Sound Associates, Inc., the company that makes available the Infrared Listening System in legitimate theatres not only on Broadway but around the nation, has come up with ShowTrans, a tiny device that clips over one ear, to give non-English-speaking theatregoers an approximate translation of the show in progress.

A League of American Theatres and Producers audience survey of Broadway shows for November and December, 1996, indicates that overall foreign audiences average 13 percent. Surveys by such musicals as Cats, Grease! and Beauty and the Beast show that that 22-57 percent of audiences during the 1995-96 theatre season were non-English speaking.

Beauty and the Beast at the Palace Theatre was the first Broadway musical to use ShowTrans. The King and I at the Neil Simon Theatre followed. ShowTrans, designed by T. Richard Fitzgerald, can send Japanese, Spanish, Portuguese, German, and Italian translations.

The system is being added at Les Miserables at Broadway's Imperial Theatre the week of July 14. Then, on or about July 28, at The Phantom Of the Opera at the Majestic. In August, ShowTrans will add Miss Saigon at the Broadway Theatre.

Other Broadway shows in discussions to use the system are Titanic, Chicago and Rent. Unlike the Infrared Listening headsets, available free at all Broadway houses on deposit of a driver's license, there's a $10 rental charge for the ShowTrans devices available at specially-marked consoles in lobbies, lounges or at the rear of theatres.

Anne Tramon, a ShowTrans director, said that the translations, done by native professional linguists, are not a word-for-world translation but a scene-by-scene commentary that gives plot information. She explained that not all shows offer all languages.

Tramon said that, like the Infrared Listening system, ShowTrans is transmitted by infrared light. It's integrated into the show's cueing system so that the commentary keeps pace with the stage action.

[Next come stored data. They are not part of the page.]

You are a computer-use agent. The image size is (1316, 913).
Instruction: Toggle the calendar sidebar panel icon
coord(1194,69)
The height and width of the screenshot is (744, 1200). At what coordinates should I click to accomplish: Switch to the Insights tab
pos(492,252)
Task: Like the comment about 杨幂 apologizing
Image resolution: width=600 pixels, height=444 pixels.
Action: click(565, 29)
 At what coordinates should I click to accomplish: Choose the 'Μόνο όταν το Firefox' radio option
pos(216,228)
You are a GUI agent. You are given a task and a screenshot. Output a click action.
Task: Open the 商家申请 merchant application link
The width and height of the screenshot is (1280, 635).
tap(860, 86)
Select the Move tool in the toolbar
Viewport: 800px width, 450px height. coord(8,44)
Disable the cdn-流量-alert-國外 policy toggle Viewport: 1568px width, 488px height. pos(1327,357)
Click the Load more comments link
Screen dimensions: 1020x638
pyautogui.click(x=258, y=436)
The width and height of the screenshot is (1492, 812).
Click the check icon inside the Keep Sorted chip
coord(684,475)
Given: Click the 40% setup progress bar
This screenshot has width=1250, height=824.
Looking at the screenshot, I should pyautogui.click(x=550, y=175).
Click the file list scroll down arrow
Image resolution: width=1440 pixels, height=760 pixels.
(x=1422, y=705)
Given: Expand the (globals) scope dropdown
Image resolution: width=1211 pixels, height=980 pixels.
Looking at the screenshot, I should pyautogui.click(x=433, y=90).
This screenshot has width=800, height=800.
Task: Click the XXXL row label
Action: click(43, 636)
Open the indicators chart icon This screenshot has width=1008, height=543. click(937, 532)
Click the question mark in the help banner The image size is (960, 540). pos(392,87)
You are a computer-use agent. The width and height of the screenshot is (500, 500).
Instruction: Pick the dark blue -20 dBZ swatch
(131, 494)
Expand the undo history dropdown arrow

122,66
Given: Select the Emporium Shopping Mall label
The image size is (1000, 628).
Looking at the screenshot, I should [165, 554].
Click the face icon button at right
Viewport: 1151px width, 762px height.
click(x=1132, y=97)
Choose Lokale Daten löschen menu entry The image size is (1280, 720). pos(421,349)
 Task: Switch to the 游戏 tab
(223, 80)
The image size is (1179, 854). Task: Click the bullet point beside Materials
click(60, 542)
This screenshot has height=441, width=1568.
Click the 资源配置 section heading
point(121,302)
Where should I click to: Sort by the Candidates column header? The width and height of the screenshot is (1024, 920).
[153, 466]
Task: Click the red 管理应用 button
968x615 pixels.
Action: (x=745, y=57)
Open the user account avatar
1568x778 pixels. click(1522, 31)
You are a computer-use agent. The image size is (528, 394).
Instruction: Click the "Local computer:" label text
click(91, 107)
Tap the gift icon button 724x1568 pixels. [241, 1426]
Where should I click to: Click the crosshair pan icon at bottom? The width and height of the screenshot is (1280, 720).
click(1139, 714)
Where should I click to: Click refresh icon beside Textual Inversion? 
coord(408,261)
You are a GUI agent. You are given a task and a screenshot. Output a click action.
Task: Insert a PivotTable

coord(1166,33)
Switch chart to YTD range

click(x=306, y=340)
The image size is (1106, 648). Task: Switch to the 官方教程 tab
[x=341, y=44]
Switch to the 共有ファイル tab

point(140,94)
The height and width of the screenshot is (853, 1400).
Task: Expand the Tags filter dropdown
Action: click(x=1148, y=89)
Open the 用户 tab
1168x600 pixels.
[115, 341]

As executive director of Shamrock Audio Consultants, Inc., Fitzgerald designed the sound systems for more than a hundred musicals and plays. With Tramon, and ShowTrans president Susan Lee, he is a founder of the National Institute for Special Need Audiences, a non-profit organization that funds the development of communications equipment for such special need theatregoers as the deaf, blind, and learning impaired.